Als ein jüdischer Holocaustüberlebender dem deutschen linksterroristischen Flugzeugentführer Wilfried Böse im Flughafen von Entebbe 1977 seine eintätowierte Auschwitz-Häftlingsnummer zeigte, sagte er ihm auf Deutsch, die neue Generation der Deutschen sei offenbar nicht anders als die, welche er im Holocaust erlebt hatte. Damit meinte der damalige israelische Staatsbürger die deutsche Linke, die nach 1948 und erst recht nach 1967 einen abgrundtiefen Israelhass entwickelt hatte, der sogar dazu führte, dass zwei deutsche Links-Terroristen im Flughafen in Entebbe wieder begannen, Juden von Nichtjuden anhand von Rassemerkmalen und Namen zu selektieren. 

Auch beim tödlichsten antisemitischen Anschlag auf Juden in Deutschland seit dem Holocaust, bei dem 1970 in einem Münchner jüdischen Altenheim sieben Überlebende des Holocaust starben, schrieb wenige Tage später Dieter Kunzelmann, der Vordenker der  Westberliner „Tupamaros“, aus Amman: „Wann endlich beginnt bei Euch der organisierte Kampf gegen die heilige Kuh Israel?“ Der pathologische Antisemit Kunzelmann, der von anderen Linken beschuldigt wurde, geistiger Vater des bis heute ungeklärten Anschlags gewesen zu sein, wurde nicht etwa verhaftet, sondern er zog von 1983 bis 1985 als Abgeordneter der Alternativen Liste in den Berliner Landtag.
________
> _ARBEITSAUFTRAG 1_
Für welche Liste und in welchem Zeitraum saß Dieter Kunzelmann laut dem Textauszug über den Antisemitismus der deutschen Linken im Berliner Landtag?
> _ARBEITSAUFTRAG 2_
Schreiben Sie den Text über den Antisemitismus der deutschen Linken nach seinem letzten Satz weiter.

> _VORLIEGENDE DATEN_
________
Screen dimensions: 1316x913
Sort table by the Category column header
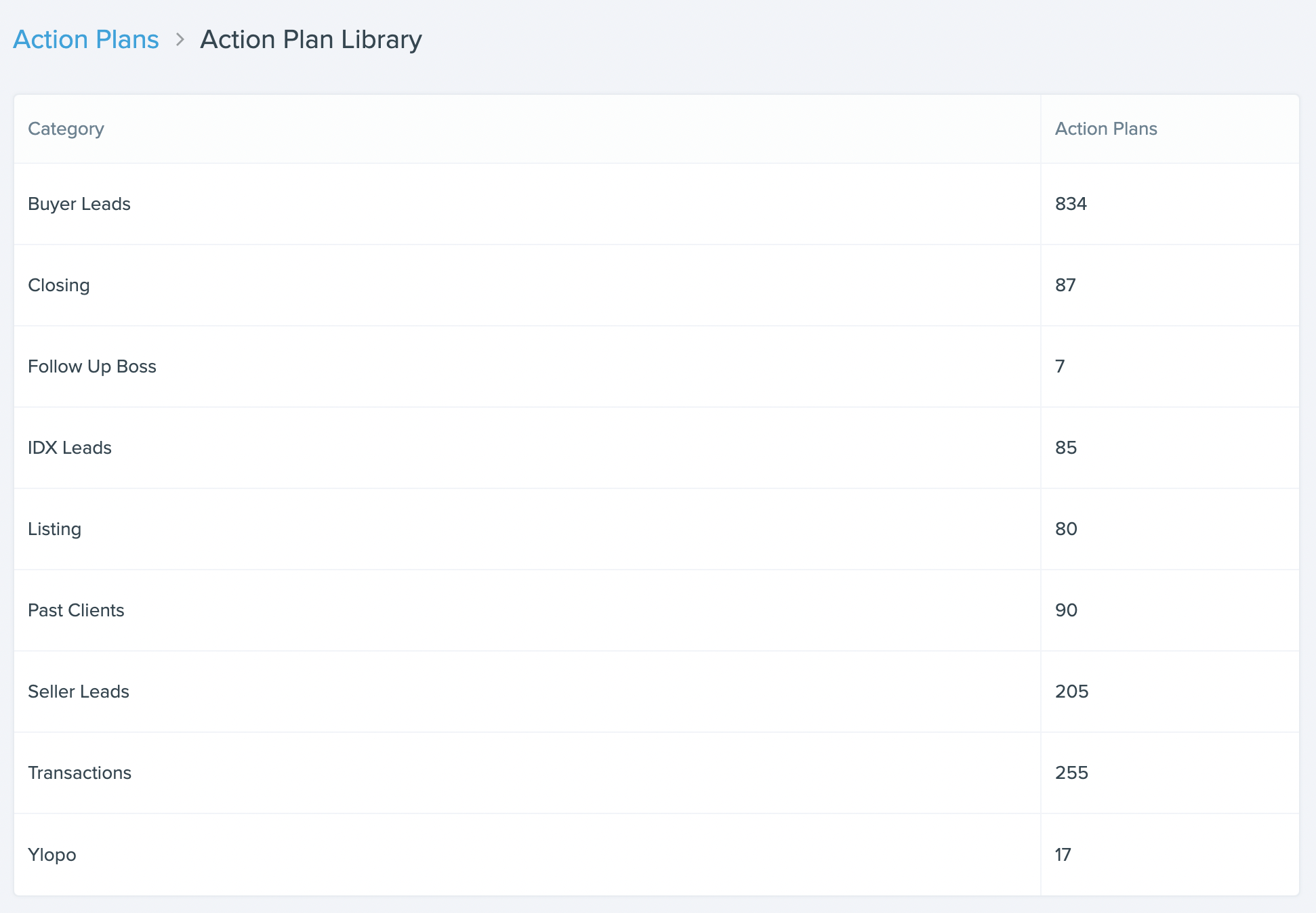(66, 129)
________
> _ERGEBNIS 1_
Er saß von 1983 bis 1985 als Abgeordneter der Alternativen Liste im Berliner Landtag.

> _ERGEBNIS 2_
Die 68er Studenten, die ausgezogen waren, den Muff von „Hunderten von Jahren unter den Talaren“ herauszulassen, ließen den antisemitischen Muff von Tausenden Jahren wieder herein. Auch beim Olympia-Attentat von 1972 in München dienten antisemitische Linke als Helfer der ortsfremden palästinensischen Täter. Als während der „Friedenspolitik“ Willy Brandts die PLO in Ost-Berlin ein Büro errichtete, das erste in Osteuropa, und bekannt wurde, dass damals die PLO über Ost-Berlin den Kampf gegen Israel nach Deutschland tragen wollte, war es nicht etwa die Bundesregierung, die bei Honecker protestierte, sondern der jüdische Zentralratsvorsitzende Heinz Galinski. 

Während die westeuropäischen Länder nach dem Münchner Attentat ihre Visavorschriften für den Nahen Osten und Nordafrika stark verschärften, wurden mit Hilfe des PLO-Büros in Ost-Berlin ab August 1973 Tausende Palästinenser, Libanesen und Syrer, als Asylsucher getarnt, visumfrei aus Damaskus via „Berliner Loch“ nach Westdeutschland und in die EU geschleust, darunter auch die ersten Mitglieder der heute fest etablierten arabischen Großclans, um die Hausmacht der PLO im Lande des Holocaust zu festigen. Als wenige Wochen später der Oktoberkrieg in Nahost begann, war Bundeskanzler Brandt, der drei Jahre zuvor noch publikumswirksam vor dem jüdischen Ghettodenkmal in Warschau gekniet hatte, nicht bereit, auch nur einen Finger für Israel krumm zu machen, obwohl die jüdische Nation kurz vor einer Niederlage stand. All diese bislang wenig bekannten Zusammenhänge hat Herf akribisch recherchiert.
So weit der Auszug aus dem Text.